Thing is, he's not wrong, exactly. If you are going to impose a top-down program across a large organization, nothing short of totalitarian rule will work.
If Ray Kroc tells his franchise managers across the country, "Yeah, just have your cooks whip up those hamburgers the way they like them," McDonald never becomes successful. If the shadowy faces behind Sub-Way tell their stores to just go ahead and slap sandwiches together with their own individual flair, they don't end up running the fastest-growing food outlet in the universe.
So people who are thinking that Saxton (who is, as near as I can tell, absolutely a lifelong career educator with real classroom experience) should loosen up and be more reasonable, or should be fired and replaced with a more reasonable guy-- these folks are missing the point. If Oregon's plan is to institute a standardized uniform approach to education, Saxton is exactly the guy for the job.
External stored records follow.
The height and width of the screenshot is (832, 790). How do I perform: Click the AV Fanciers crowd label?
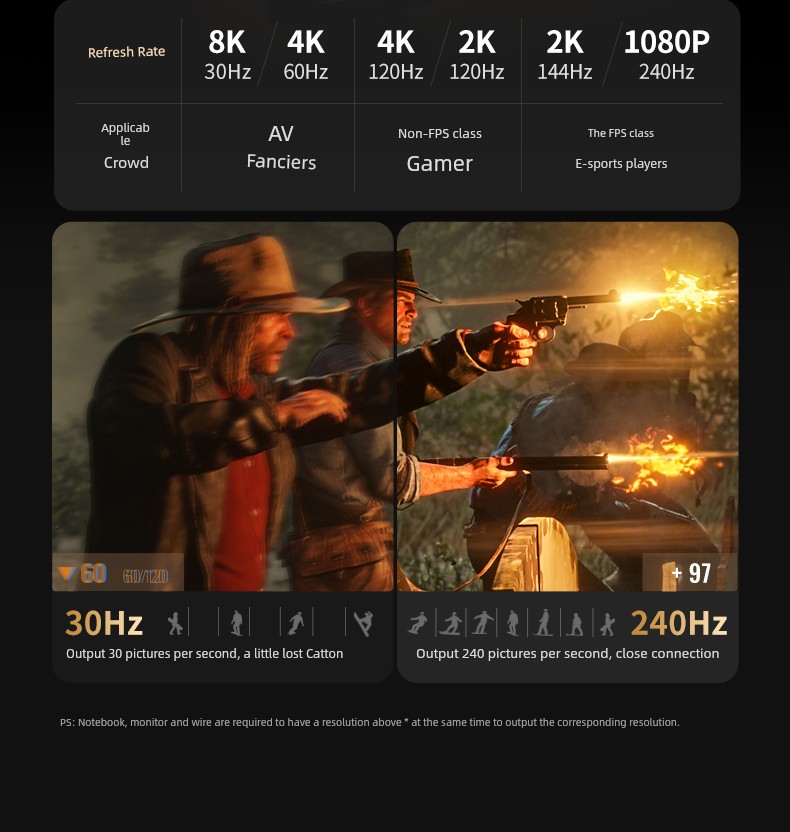coord(281,148)
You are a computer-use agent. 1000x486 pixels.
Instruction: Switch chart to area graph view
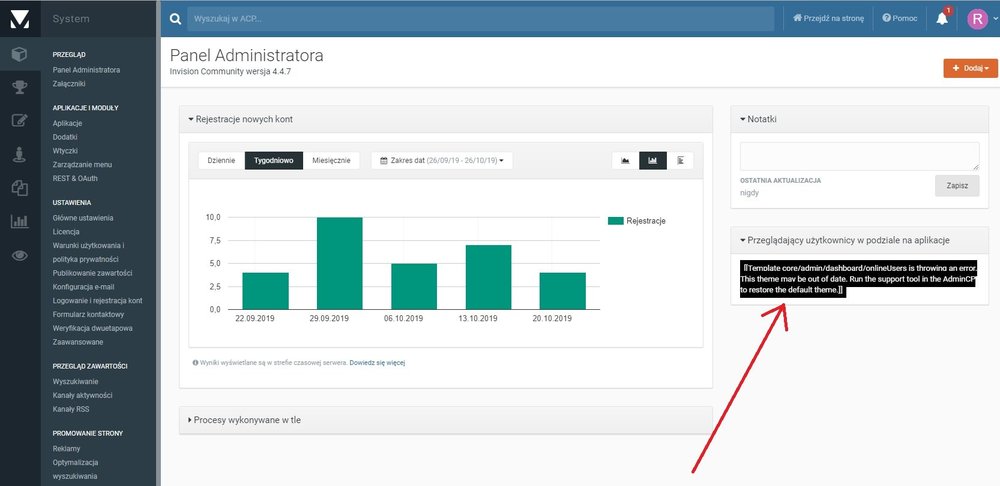point(625,160)
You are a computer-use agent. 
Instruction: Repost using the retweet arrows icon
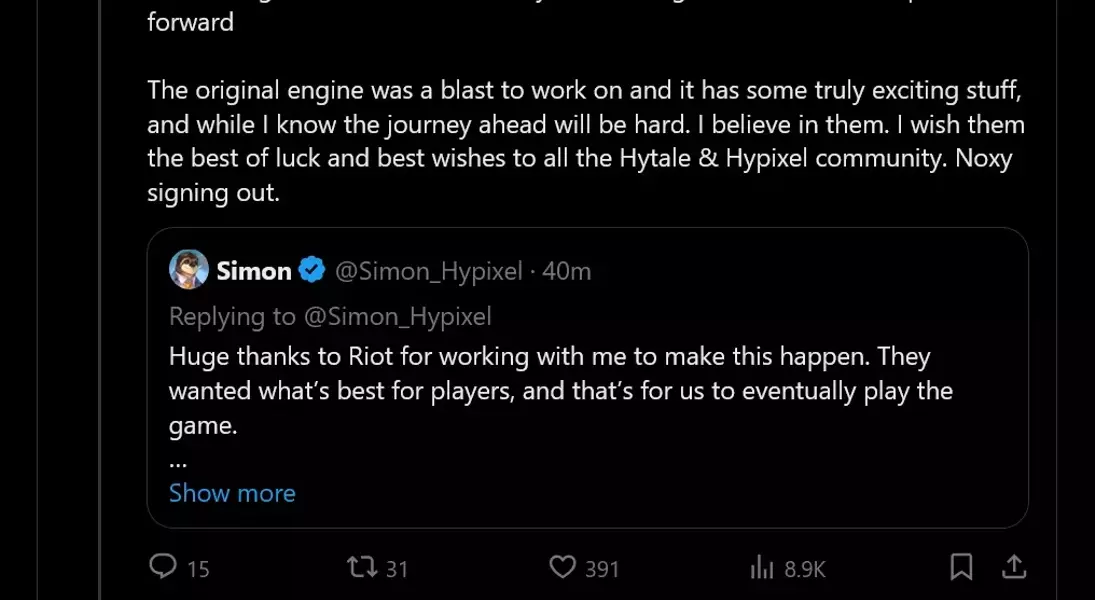tap(361, 567)
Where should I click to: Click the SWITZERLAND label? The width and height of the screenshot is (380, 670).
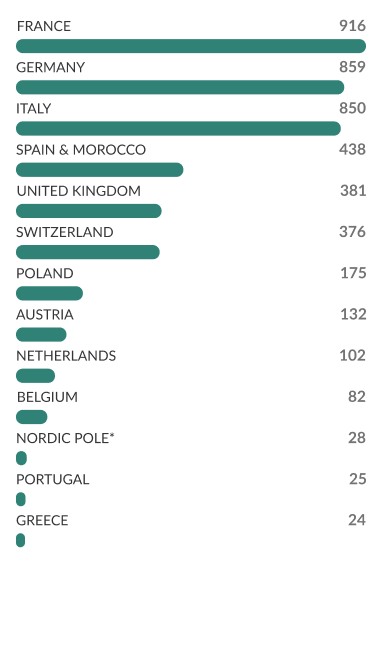coord(65,232)
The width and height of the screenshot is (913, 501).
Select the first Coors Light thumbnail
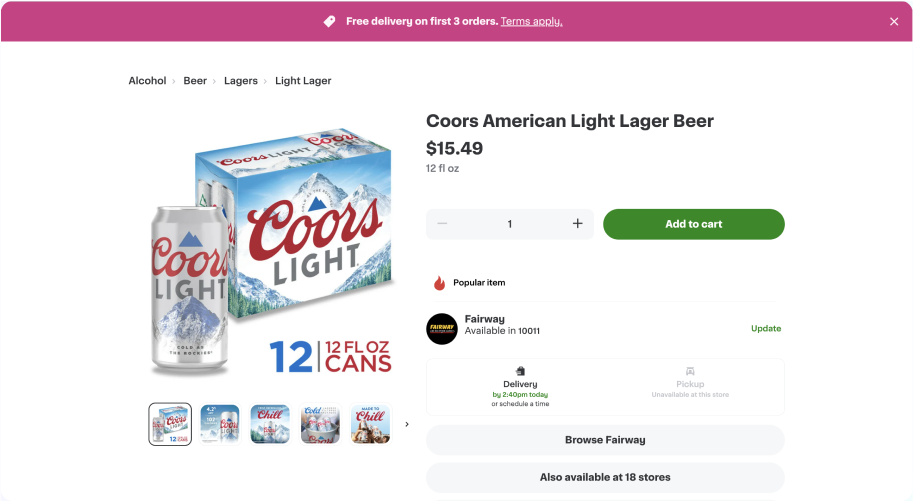(x=170, y=424)
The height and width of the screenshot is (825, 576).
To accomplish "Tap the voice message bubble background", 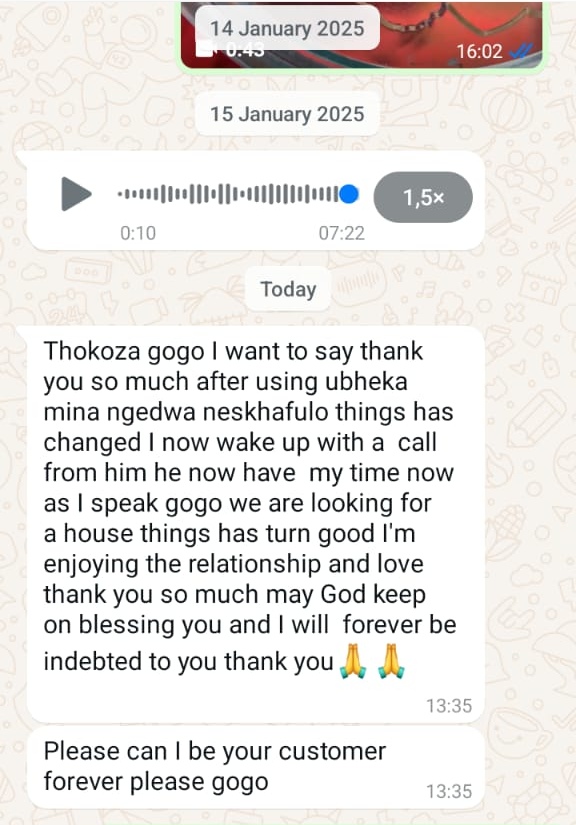I will coord(256,202).
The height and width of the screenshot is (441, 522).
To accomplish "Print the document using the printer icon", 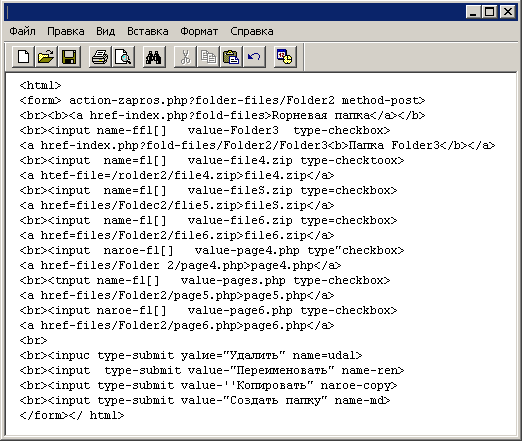I will point(100,57).
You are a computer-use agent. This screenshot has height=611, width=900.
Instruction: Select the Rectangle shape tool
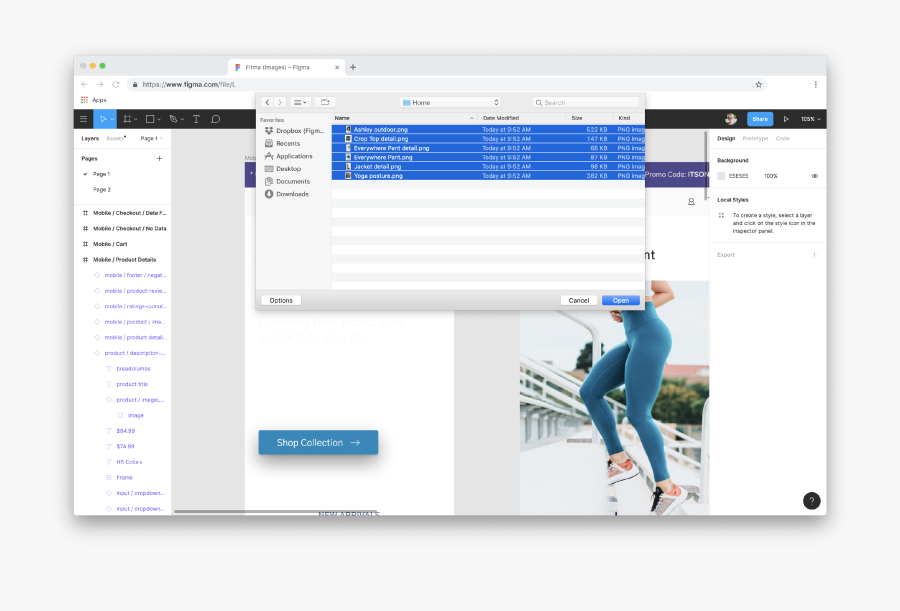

People who think that CCSS and reform-driven standardization that gets us all "on the same page" are swell and that if just make sure the bosses are nice guys and not big meanies like Saxton or Arne Duncan-- these people are not thinking this through. For those plans to work, nothing less than a tyrant will work. If we let teachers just modify the plan to suit their own strengths and students and preferences and professional judgment, the plan will fail. You have to stamp out the independent contractors.
You cannot have nationwide standardized education reform without this kind of leadership. You cannot have one without the other.
So if you think a national curriculum with a carefully coordinated program that keeps all teachers on the same page, get used to this guy, because he is the face of leadership in that world.